[START Text extract]

First, it looks like the most vocal Brexiters including Boris Johnson and Nigel Farage have only now realized the full extent of negative consequences Brexit can cause. Their silence and some ill-informed reactions to the potential harm to the British economy, losses to UK’s farmers and fishermen (as they will be cut off the EU’s agricultural policies and the new catching quota after the Brexit are unlikely to be more generous), British universities (which are huge beneficiaries of the EU’s research funds) and paralyzing the TTIP negotiations show the extent to which the reality has caught up with the Brexiters. If the economic downturn continues in UK causing increased unemployment and investment fallout, the Brexiters will be blamed for it.

Second, the pace of the withdrawal from the EU will depend on the new leader of the Conservative party. With Michael Gove (one of the main Brexiters and supporters of Boris Johnson), the withdrawal will become messier, as he envisages the UK leaving the single market completely. With Theresa May (the current home secretary who was in favour of Remain), the Tory government is likely to work towards the slowing down of the exit process and keeping as much of the British economy inside the EU as possible. In this case, the outcome is likely to be “Switzerland lite” (as Switzerland is member of the Schengen Zone, even though it is not EU member and the UK was never part of Schengen). There is a precedence case for this: the rather unspectacular withdrawal of Greenland from the then European Community in 1985. After some strenuous negotiations over fishing rights, Greenland still remained subject to the EU treaties through association of Overseas Countries and Territories, while it stopped participating in the decision-making within the EU. Consequently, the goal of the Brexit negotiations is likely to be some form of enhanced association agreement with the EU where both the mobility of capital and goods (the British main concern) and the mobility of people (the EU’s main concern) will be at stake. Therefore, all EU citizens living currently in the UK are likely to retain their current status and also the future intra-EU migrants should be able to keep the right of residency in the UK. Any limitation of the free mobility for EU citizens will result in restrictions for the British business in the remaining 27 member states, especially as there is no understanding or sympathy for the current Tory government among the key players of the EU, mainly Germany, France and Italy. In sum, the probable outcome at the end of the two-year negotiation period will be UK’s economic association with the EU but no political impact in the EU and limited access to EU funds. At the same time, the UK will largely remain subject to EU laws, which will be rather the opposite of the “Take back control” slogan of the Brexiters.

[END Text extract]

Check each statement against the Brexit text, answering yes or no and quoting the deciding words: (a) Greenland withdrew from the European Community in 1985; (b) the UK was at one time a member of the Schengen Zone; (c) Michael Gove envisages the UK leaving the single market completely.

[START Data section]

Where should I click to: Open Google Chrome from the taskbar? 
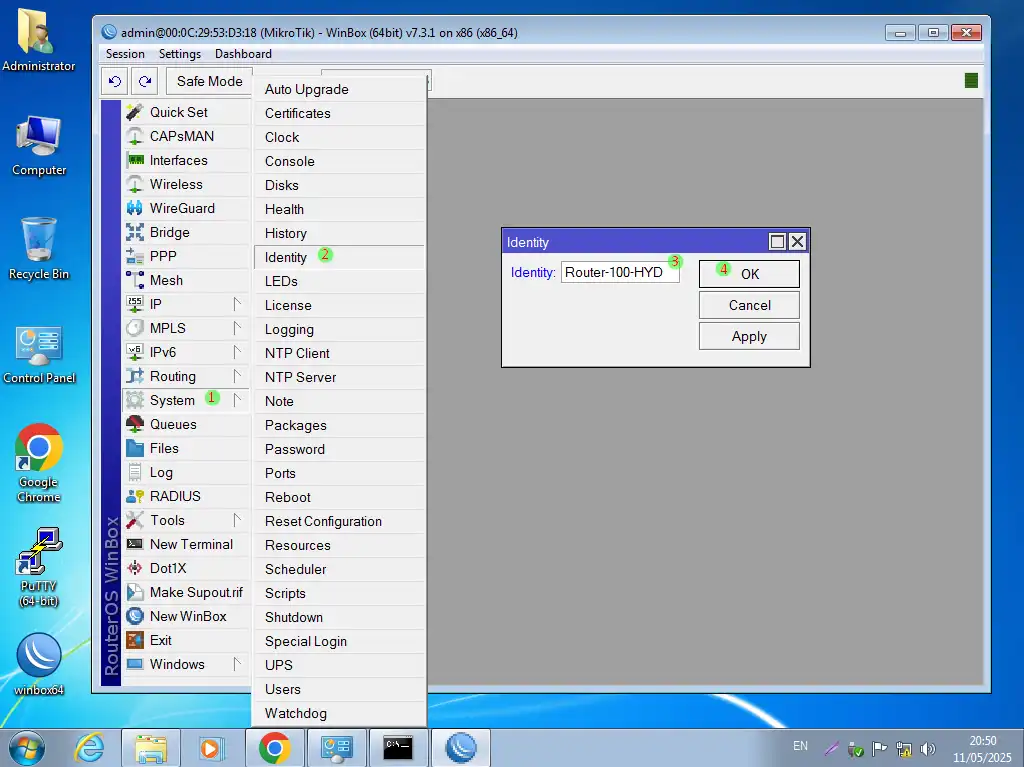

[END Data section]

▸ Solution for this problem:
(a) Yes: "the rather unspectacular withdrawal of Greenland from the then European Community in 1985"
(b) No: "the UK was never part of Schengen"
(c) Yes: "as he envisages the UK leaving the single market completely"